**Activity**
Please write out the data below once more, exactly as it stands.

Data records:

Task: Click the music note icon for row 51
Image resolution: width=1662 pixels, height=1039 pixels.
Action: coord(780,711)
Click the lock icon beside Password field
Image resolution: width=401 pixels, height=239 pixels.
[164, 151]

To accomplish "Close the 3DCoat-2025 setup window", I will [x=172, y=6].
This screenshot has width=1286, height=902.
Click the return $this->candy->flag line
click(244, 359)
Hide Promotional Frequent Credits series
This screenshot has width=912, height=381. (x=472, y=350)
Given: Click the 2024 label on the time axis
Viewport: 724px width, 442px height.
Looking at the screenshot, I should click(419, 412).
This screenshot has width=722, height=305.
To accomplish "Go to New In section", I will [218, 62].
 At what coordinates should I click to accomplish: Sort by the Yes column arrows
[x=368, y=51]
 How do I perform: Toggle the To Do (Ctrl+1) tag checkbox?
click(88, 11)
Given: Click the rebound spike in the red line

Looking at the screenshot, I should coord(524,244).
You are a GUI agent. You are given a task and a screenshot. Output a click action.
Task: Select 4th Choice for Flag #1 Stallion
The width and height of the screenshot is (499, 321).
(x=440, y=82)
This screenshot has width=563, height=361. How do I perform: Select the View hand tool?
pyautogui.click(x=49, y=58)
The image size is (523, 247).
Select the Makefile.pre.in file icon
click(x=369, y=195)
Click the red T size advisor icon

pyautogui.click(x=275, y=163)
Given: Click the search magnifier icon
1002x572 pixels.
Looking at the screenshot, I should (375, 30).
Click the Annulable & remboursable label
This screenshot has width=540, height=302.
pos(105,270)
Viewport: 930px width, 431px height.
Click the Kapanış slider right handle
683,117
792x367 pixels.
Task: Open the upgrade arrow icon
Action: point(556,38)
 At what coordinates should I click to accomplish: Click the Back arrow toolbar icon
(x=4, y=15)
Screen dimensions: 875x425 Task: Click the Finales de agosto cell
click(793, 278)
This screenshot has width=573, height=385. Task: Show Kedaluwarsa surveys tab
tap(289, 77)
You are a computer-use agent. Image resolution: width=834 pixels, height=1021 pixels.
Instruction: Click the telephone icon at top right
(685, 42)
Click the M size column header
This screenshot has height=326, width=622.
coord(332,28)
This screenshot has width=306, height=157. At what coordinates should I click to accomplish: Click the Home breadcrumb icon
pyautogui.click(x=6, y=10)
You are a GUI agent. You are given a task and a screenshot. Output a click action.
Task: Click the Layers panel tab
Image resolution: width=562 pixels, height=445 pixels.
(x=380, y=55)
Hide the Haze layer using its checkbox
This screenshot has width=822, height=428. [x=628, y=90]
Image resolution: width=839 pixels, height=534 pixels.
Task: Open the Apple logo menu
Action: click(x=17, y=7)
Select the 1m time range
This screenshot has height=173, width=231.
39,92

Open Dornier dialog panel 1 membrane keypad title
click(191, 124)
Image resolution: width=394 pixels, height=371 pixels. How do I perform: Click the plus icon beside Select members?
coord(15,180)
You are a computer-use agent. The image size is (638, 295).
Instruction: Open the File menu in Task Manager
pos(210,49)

**Problem solution**
Task: Click the music note icon for row 51
Image resolution: width=1662 pixels, height=1039 pixels.
Action: coord(780,711)
Click the lock icon beside Password field
Image resolution: width=401 pixels, height=239 pixels.
[164, 151]

To accomplish "Close the 3DCoat-2025 setup window", I will [x=172, y=6].
This screenshot has width=1286, height=902.
Click the return $this->candy->flag line
click(244, 359)
Hide Promotional Frequent Credits series
This screenshot has width=912, height=381. (x=472, y=350)
Given: Click the 2024 label on the time axis
Viewport: 724px width, 442px height.
Looking at the screenshot, I should click(419, 412).
This screenshot has width=722, height=305.
To accomplish "Go to New In section", I will [218, 62].
 At what coordinates should I click to accomplish: Sort by the Yes column arrows
[x=368, y=51]
 How do I perform: Toggle the To Do (Ctrl+1) tag checkbox?
click(88, 11)
Given: Click the rebound spike in the red line

Looking at the screenshot, I should coord(524,244).
You are a GUI agent. You are given a task and a screenshot. Output a click action.
Task: Select 4th Choice for Flag #1 Stallion
The width and height of the screenshot is (499, 321).
(x=440, y=82)
This screenshot has width=563, height=361. How do I perform: Select the View hand tool?
pyautogui.click(x=49, y=58)
The image size is (523, 247).
Select the Makefile.pre.in file icon
click(x=369, y=195)
Click the red T size advisor icon

pyautogui.click(x=275, y=163)
Given: Click the search magnifier icon
1002x572 pixels.
Looking at the screenshot, I should (375, 30).
Click the Annulable & remboursable label
This screenshot has width=540, height=302.
pos(105,270)
Viewport: 930px width, 431px height.
Click the Kapanış slider right handle
683,117
792x367 pixels.
Task: Open the upgrade arrow icon
Action: point(556,38)
 At what coordinates should I click to accomplish: Click the Back arrow toolbar icon
(x=4, y=15)
Screen dimensions: 875x425 Task: Click the Finales de agosto cell
click(793, 278)
This screenshot has width=573, height=385. Task: Show Kedaluwarsa surveys tab
tap(289, 77)
You are a computer-use agent. Image resolution: width=834 pixels, height=1021 pixels.
Instruction: Click the telephone icon at top right
(685, 42)
Click the M size column header
This screenshot has height=326, width=622.
coord(332,28)
This screenshot has width=306, height=157. At what coordinates should I click to accomplish: Click the Home breadcrumb icon
pyautogui.click(x=6, y=10)
You are a GUI agent. You are given a task and a screenshot. Output a click action.
Task: Click the Layers panel tab
Image resolution: width=562 pixels, height=445 pixels.
(x=380, y=55)
Hide the Haze layer using its checkbox
This screenshot has width=822, height=428. [x=628, y=90]
Image resolution: width=839 pixels, height=534 pixels.
Task: Open the Apple logo menu
Action: click(x=17, y=7)
Select the 1m time range
This screenshot has height=173, width=231.
39,92

Open Dornier dialog panel 1 membrane keypad title
click(191, 124)
Image resolution: width=394 pixels, height=371 pixels. How do I perform: Click the plus icon beside Select members?
coord(15,180)
You are a computer-use agent. The image size is (638, 295).
Instruction: Open the File menu in Task Manager
pos(210,49)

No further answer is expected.